Gi-Protein alpha-subunit mRNA antisense oligonucleotide inhibition of Gi-coupled receptor contractile activity in the epididymis of the guinea-pig.

We have used a reversible permeabilization method to facilitate the entry of Gialpha1, 2 and 3 G-protein subunit mRNA antisense or mismatch oligonucleotides into intact tissue, to investigate the G-protein alpha-subunit coupling of alpha2-adrenoceptors, neuropeptide Y (NPY) Y1, and A1 adenosine receptors in preparations of the epididymis of the guinea-pig. The alpha2-adrenoceptor agonist, xylazine, elicited concentration dependent contractions from preparations of phenylephrine (3 microM)-stimulated epididymis (pEC50 value 6.52+/-0.39, maximum response 236+/-41 mg force).

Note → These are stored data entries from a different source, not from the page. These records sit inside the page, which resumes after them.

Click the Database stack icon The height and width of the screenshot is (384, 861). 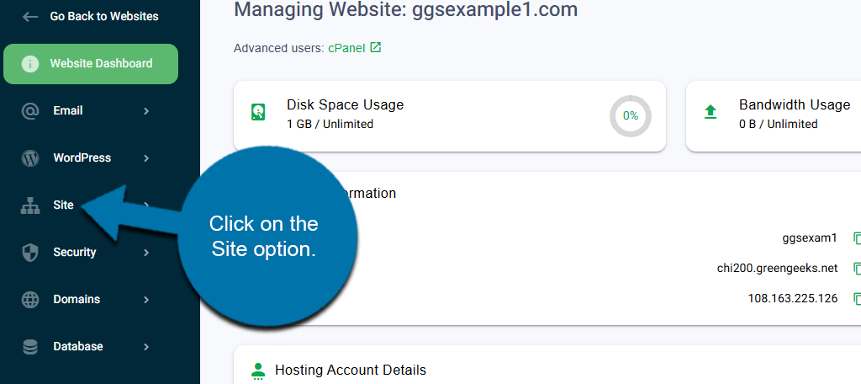click(x=30, y=346)
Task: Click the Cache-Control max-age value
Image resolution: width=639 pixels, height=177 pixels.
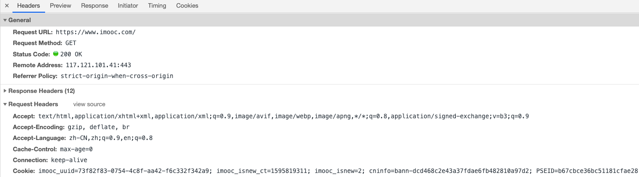Action: point(76,149)
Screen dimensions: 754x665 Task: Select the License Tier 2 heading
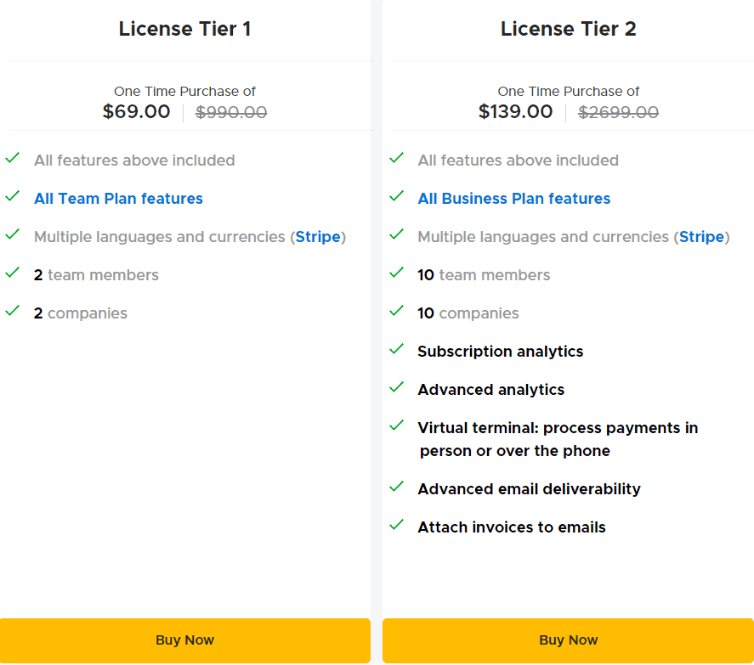click(x=568, y=29)
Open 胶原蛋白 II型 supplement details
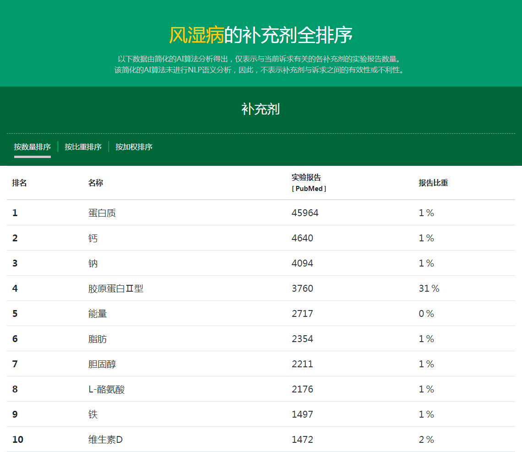The image size is (522, 452). pos(116,289)
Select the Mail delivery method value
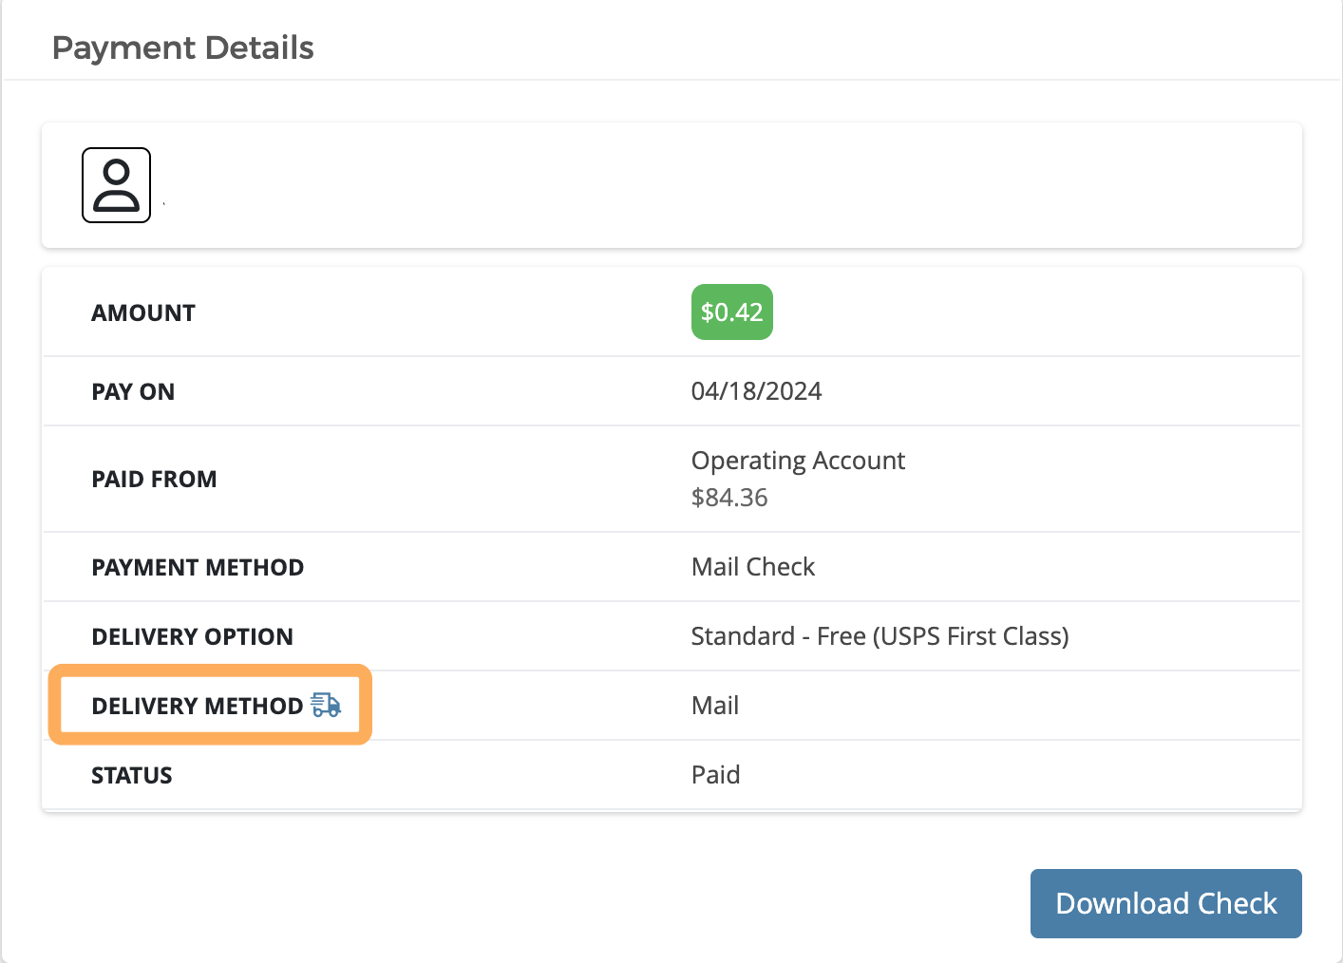This screenshot has width=1343, height=963. 714,706
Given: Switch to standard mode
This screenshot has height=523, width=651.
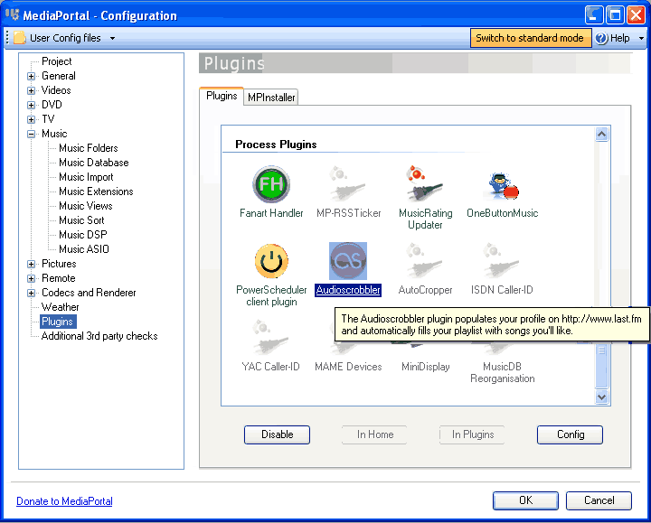Looking at the screenshot, I should pos(530,38).
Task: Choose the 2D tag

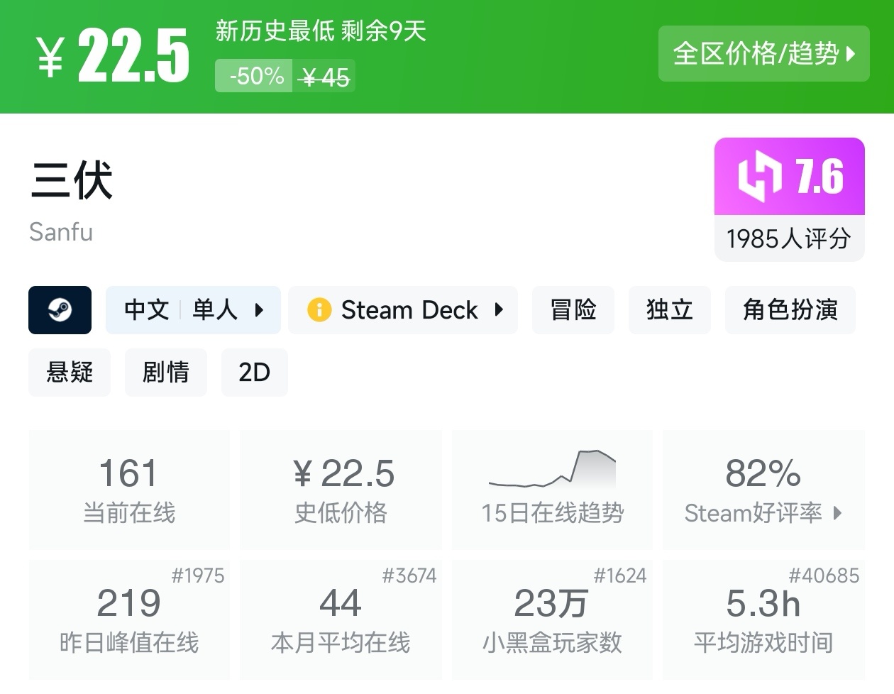Action: (254, 373)
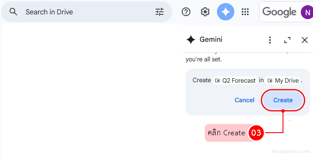Click the Gemini sparkle logo in panel header
The image size is (313, 157).
point(191,40)
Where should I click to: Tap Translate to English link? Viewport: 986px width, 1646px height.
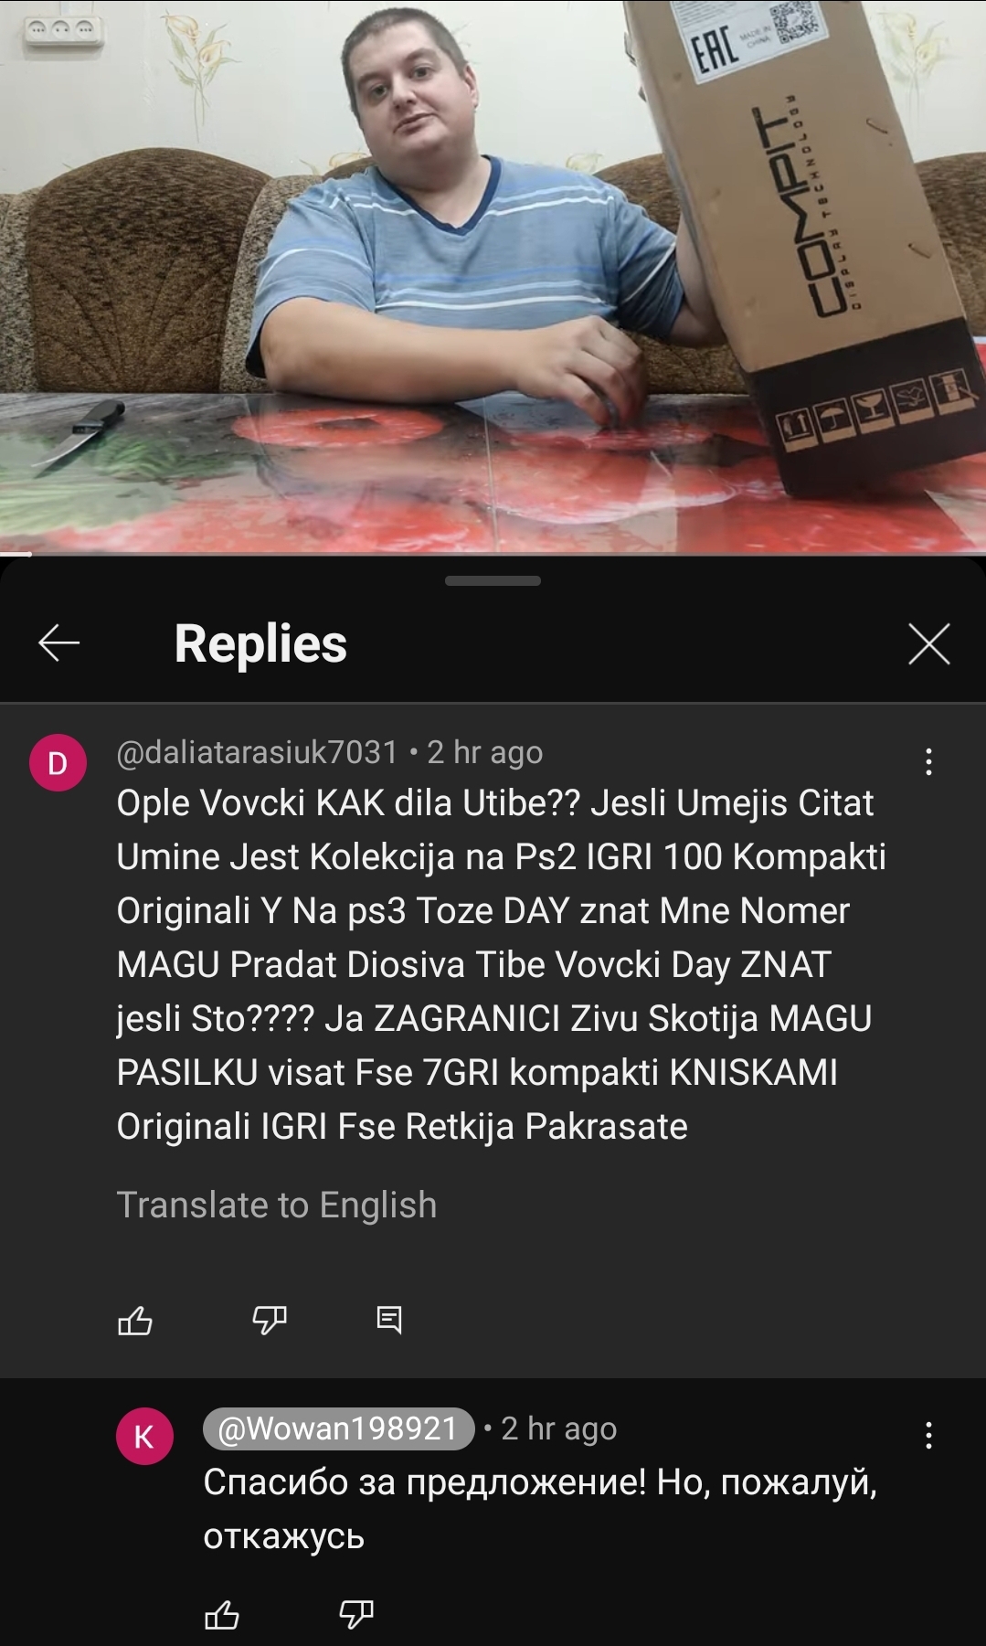tap(277, 1205)
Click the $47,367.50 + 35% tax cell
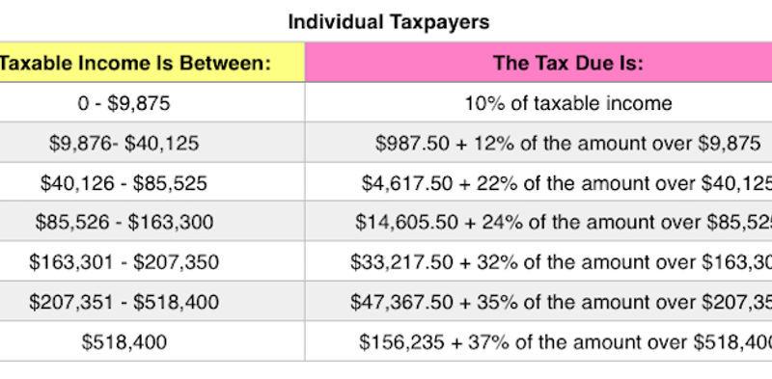This screenshot has width=772, height=379. 538,301
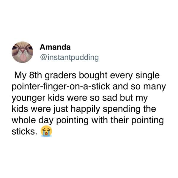The height and width of the screenshot is (178, 178).
Task: Click the words "whole day"
Action: (32, 121)
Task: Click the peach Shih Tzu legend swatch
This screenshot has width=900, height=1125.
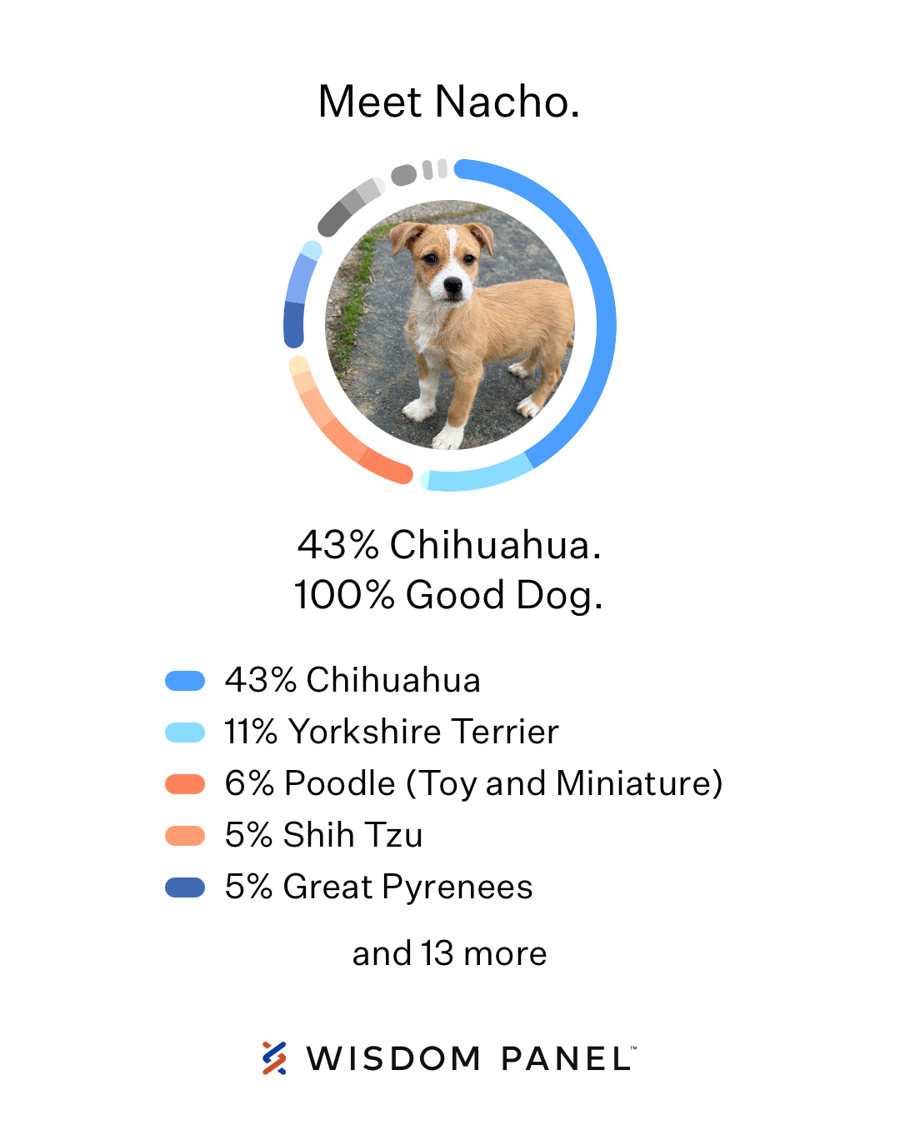Action: [x=185, y=836]
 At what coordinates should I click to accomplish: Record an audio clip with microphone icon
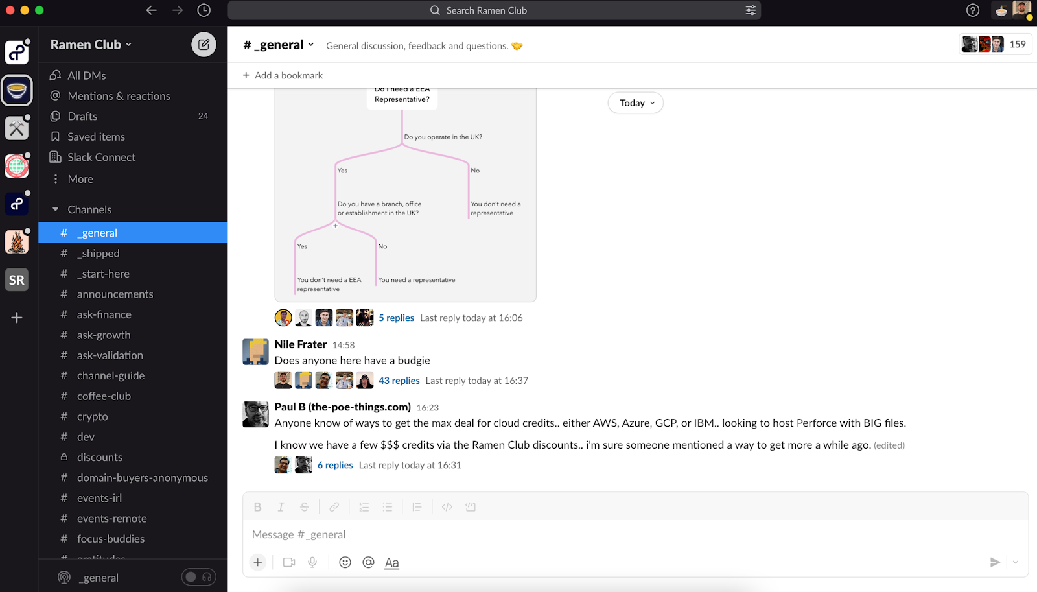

Compared to respective mismatch controls the incubation of preparations with Gialpha2, but not with Gialpha1 or Gialpha3 mRNA antisense oligonucleotides (30 microM) reduced the maximal xylazine-potentiation of phenylephrine (3 microM)-stimulated contractility (to 51+/-12% of Gialpha2 mismatch control). The oligonucleotide incubations had no effect upon the pEC50 values of xylazine. The A1 adenosine receptor agonist, cyclopentyladenosine (CPA) elicited concentration dependent contractions from preparations of phenylephrine (3 microM)-stimulated epididymis (pEC50 value 7.66+/-0.57, maximum response 208+/-54 mg force). Incubation of preparations of epididymis with Gialpha1, but neither Gialpha2 nor Gialpha3 antisense oligonucleotides reduced the maximal CPA-potentiation of phenylephrine (3 microM)-stimulated contractions (to 55+/-17% of Gialpha1 mismatch control), pEC50 values were not affected. The incubation of preparations with Gialpha2 antisense mRNA oligonucleotides reduced the maximal NPY-potentiation of phenylephrine (3 microM)-stimulated contractions (to 62+/-15% of Gialpha mismatch control). Compared with Gialpha2 mismatch controls, the incubation of preparations with Gialpha1 and Gialpha3 oligonucleotides also reduced the NPY-potentiation of phenylephrine (3 microM)-stimulated contractions. These studies indicate that, in the guinea-pig epididymis, alpha2-adrenoceptors and A1 adenosine receptors preferentially couple to effectors through Gialpha2 and Gialpha1 subunits respectively. In contrast NPY receptors may elicit effects through either Gialpha1, 2 or 3 subunits.